OBJECTIVE:
Write out the records below word for word, from the line with "Enable the content scripts ignore checkbox" up to and including the line with "tap(67, 110)". Leave the pictures out of your answer.

DATA SHOWN:

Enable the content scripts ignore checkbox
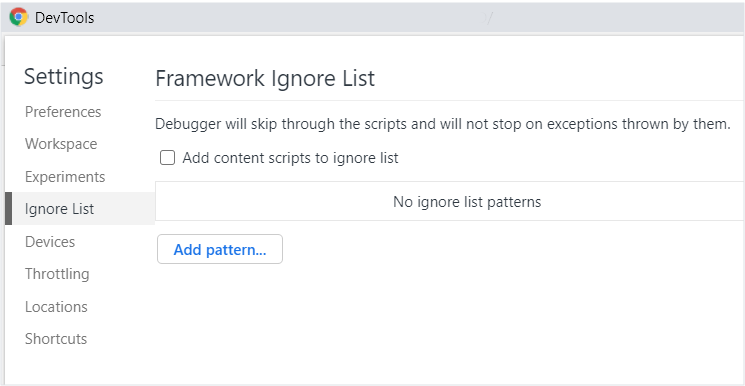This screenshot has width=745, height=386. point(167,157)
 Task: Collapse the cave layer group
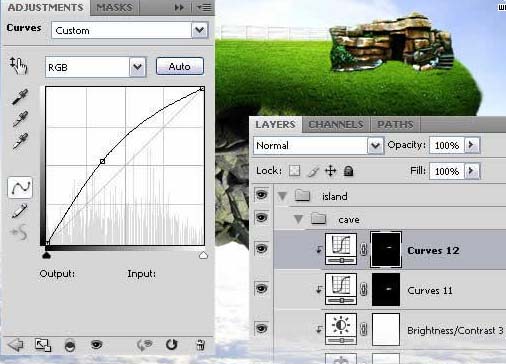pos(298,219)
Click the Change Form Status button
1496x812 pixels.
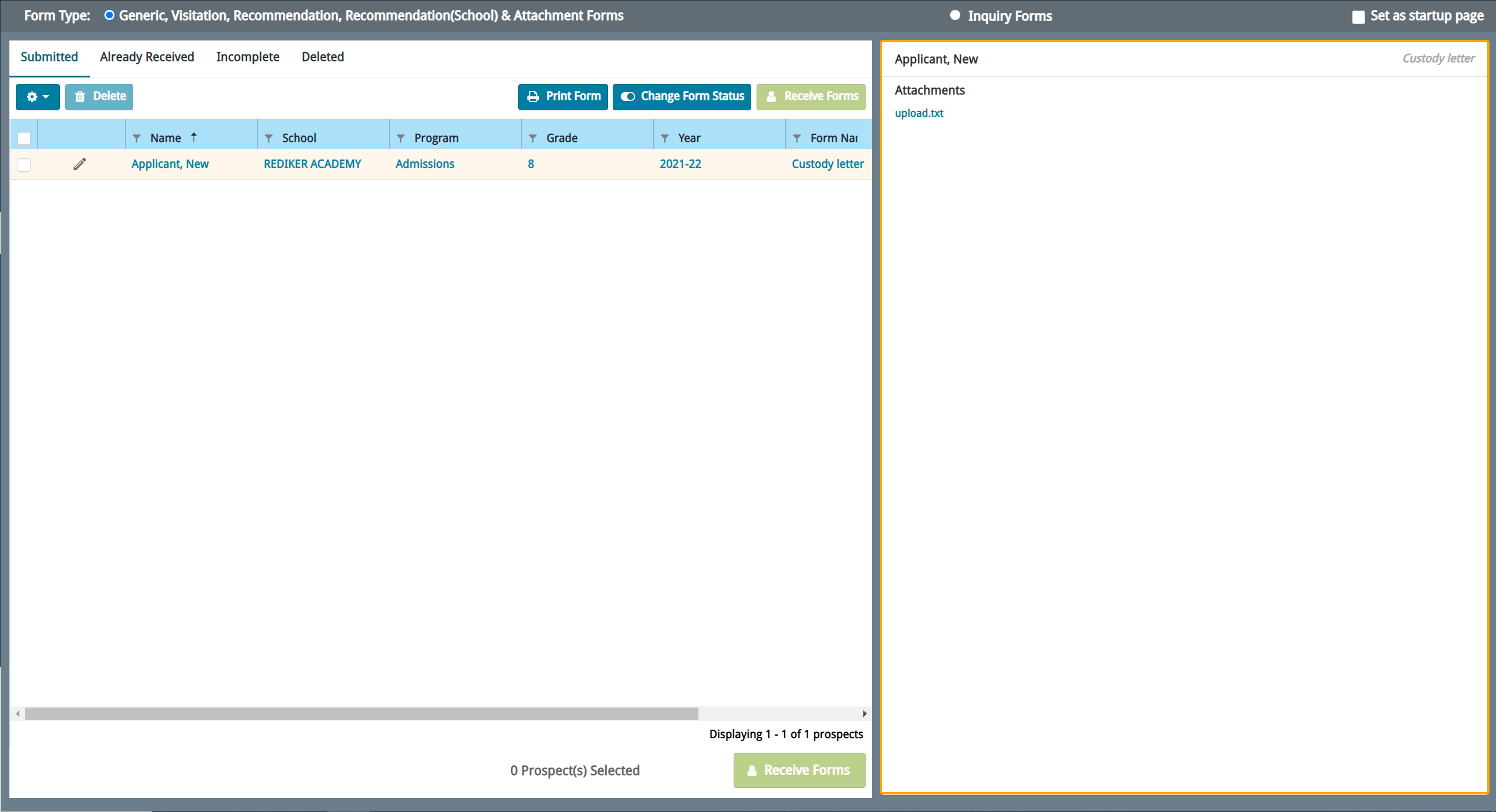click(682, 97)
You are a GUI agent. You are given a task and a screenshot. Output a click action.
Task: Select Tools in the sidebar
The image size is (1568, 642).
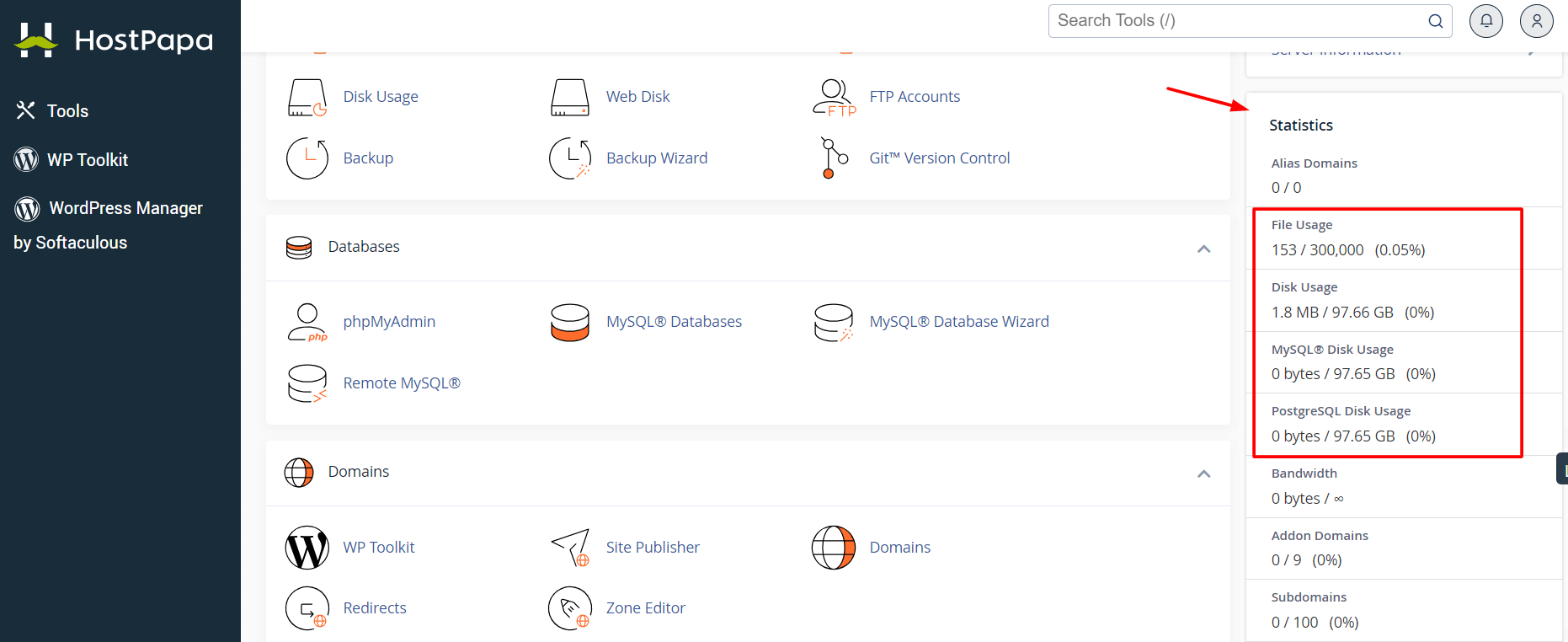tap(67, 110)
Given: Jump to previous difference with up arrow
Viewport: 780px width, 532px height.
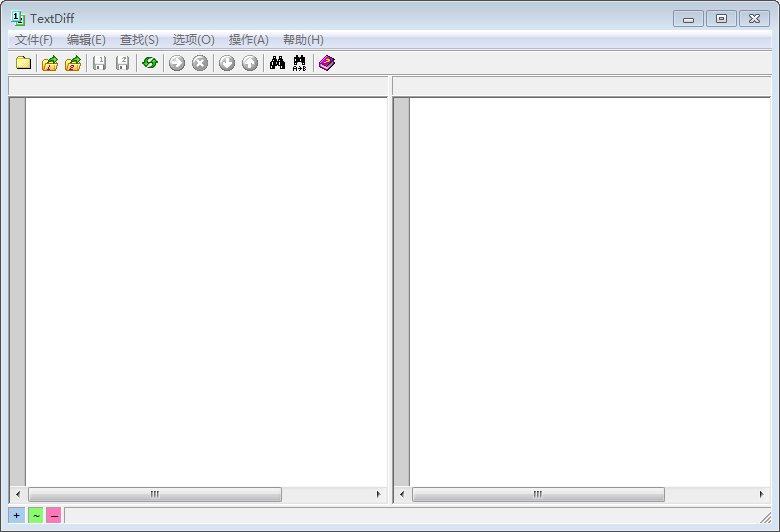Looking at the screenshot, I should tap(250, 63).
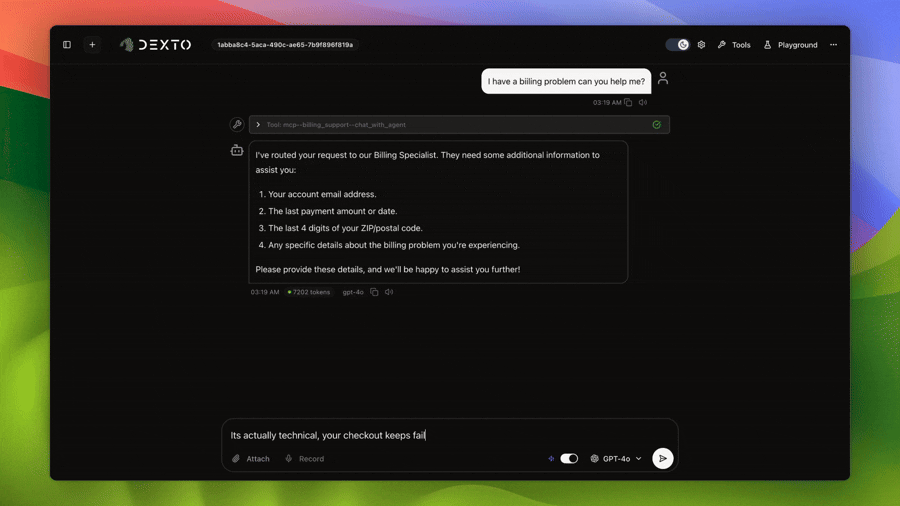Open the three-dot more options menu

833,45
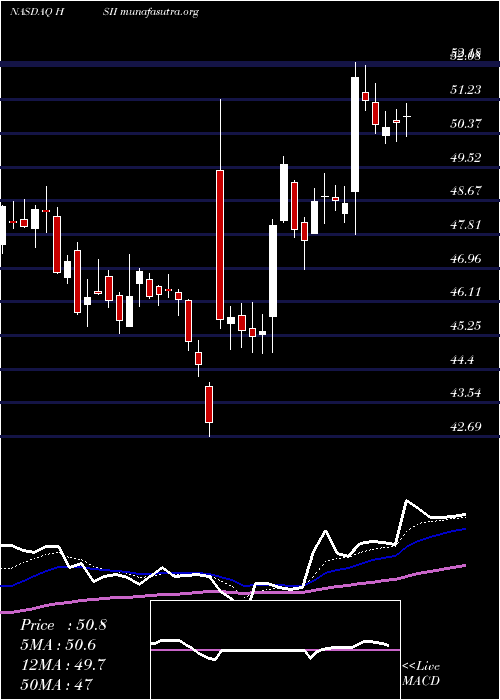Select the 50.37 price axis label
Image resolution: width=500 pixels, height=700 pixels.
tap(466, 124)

---

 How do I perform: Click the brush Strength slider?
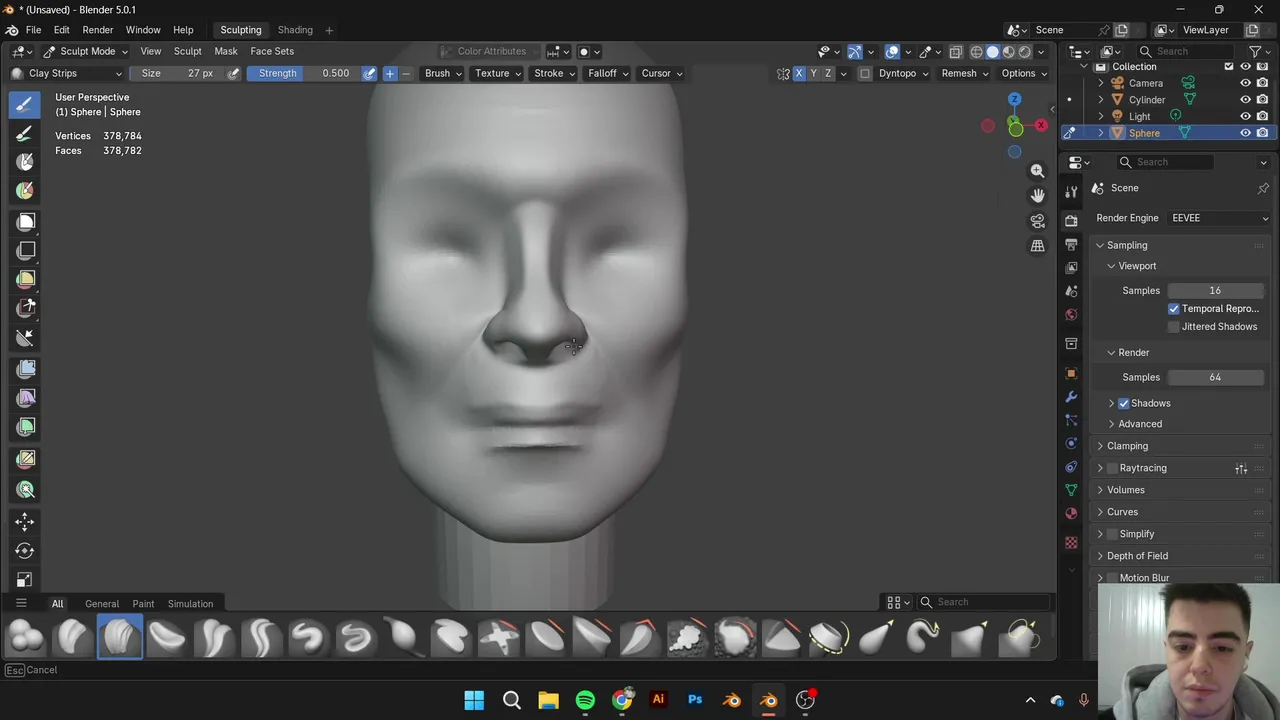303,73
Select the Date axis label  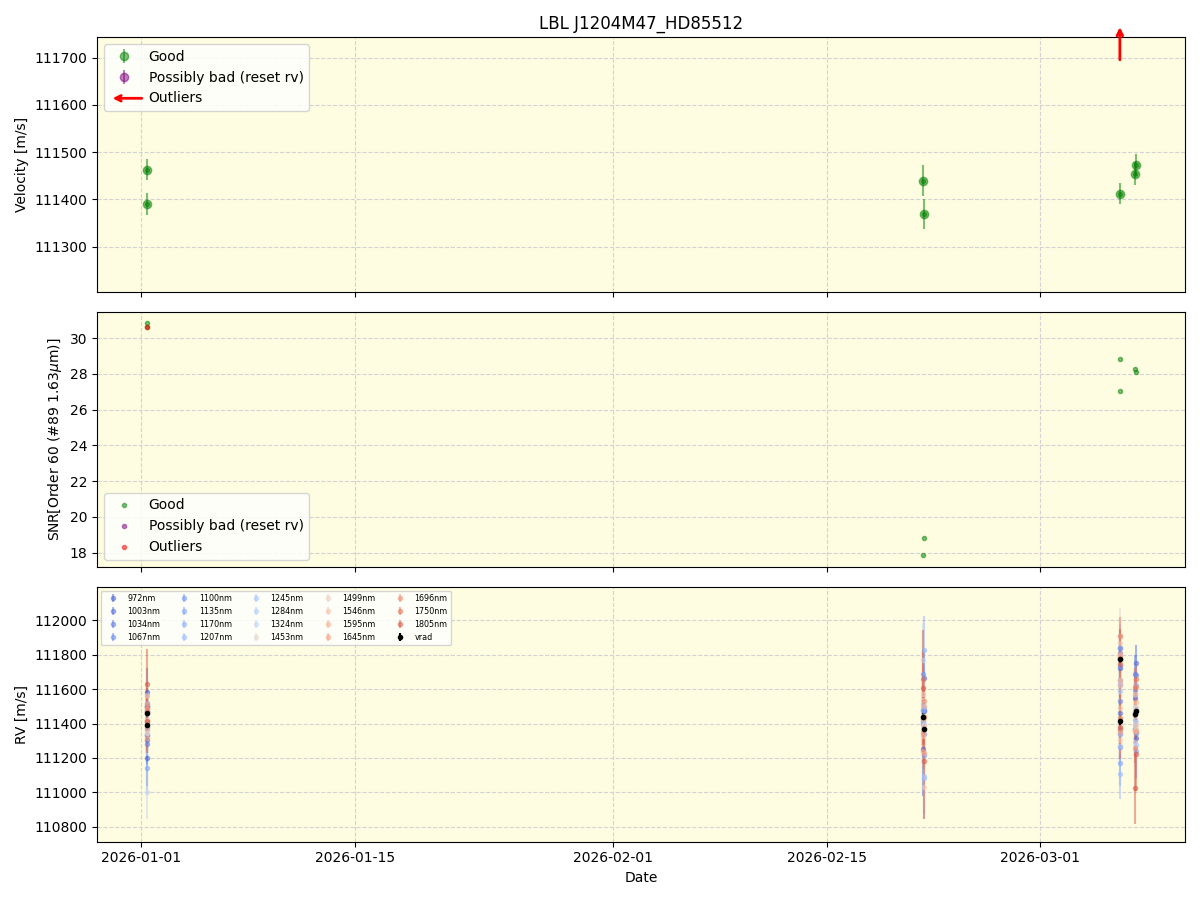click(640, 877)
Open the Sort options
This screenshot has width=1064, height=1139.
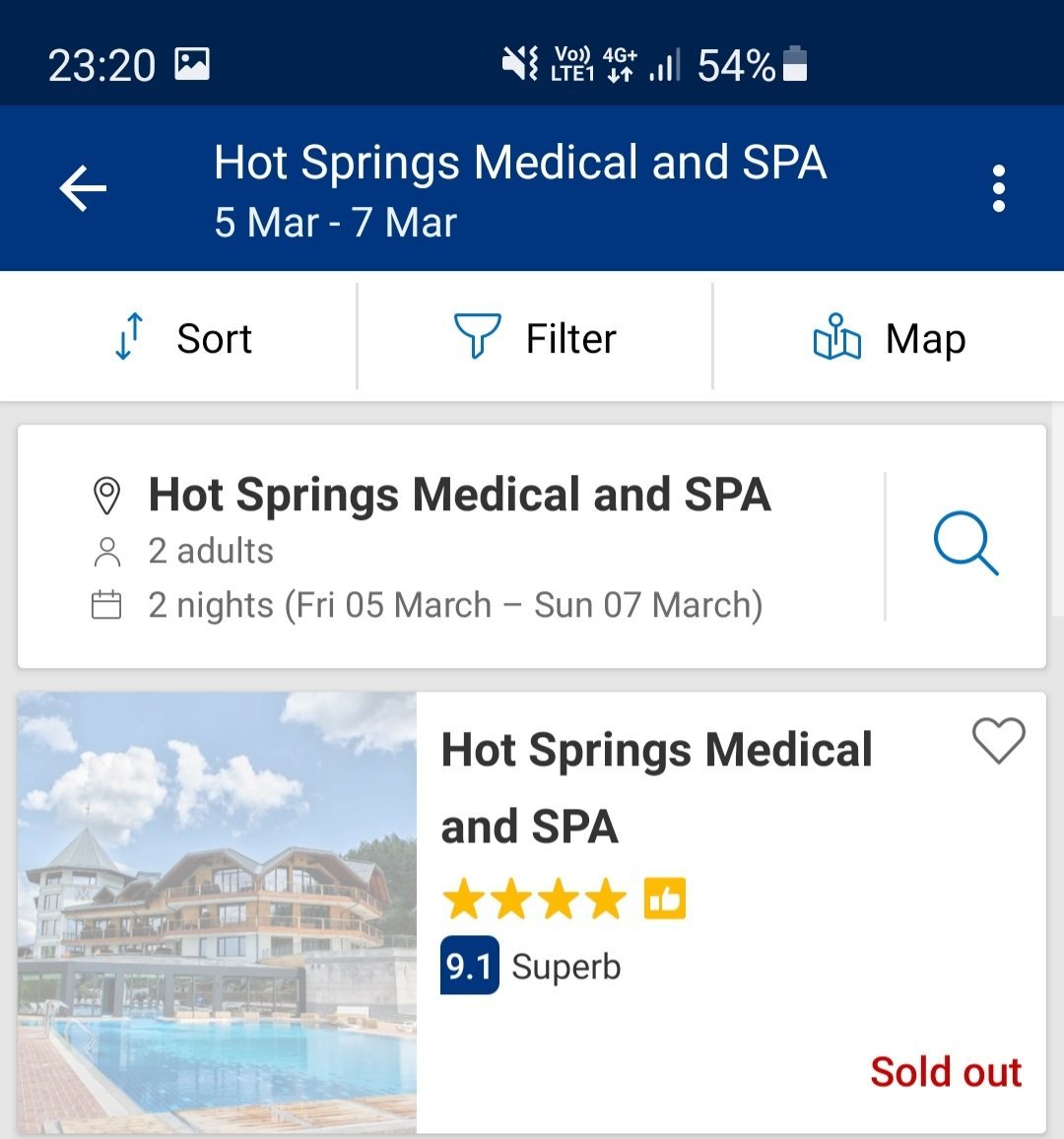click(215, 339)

...

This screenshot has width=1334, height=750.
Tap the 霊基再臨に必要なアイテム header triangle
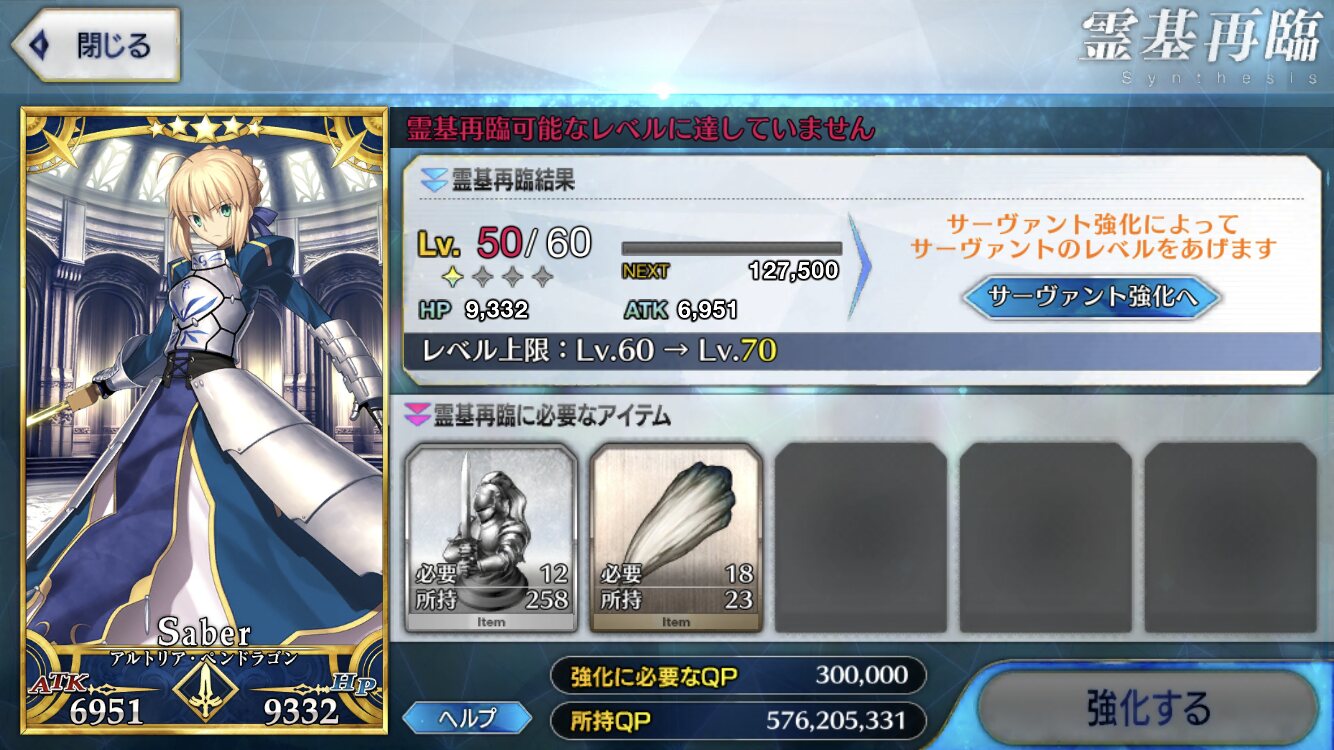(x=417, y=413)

ANSWER TO THE PROBLEM:
Enable the content scripts ignore checkbox
This screenshot has width=745, height=386. point(167,157)
 Task: Collapse the cave layer group
pos(298,219)
Click the Change Form Status button
1496x812 pixels.
click(682, 97)
You are a GUI agent. You are given a task and a screenshot. Output a click action.
Task: Select Tools in the sidebar
The image size is (1568, 642).
tap(67, 110)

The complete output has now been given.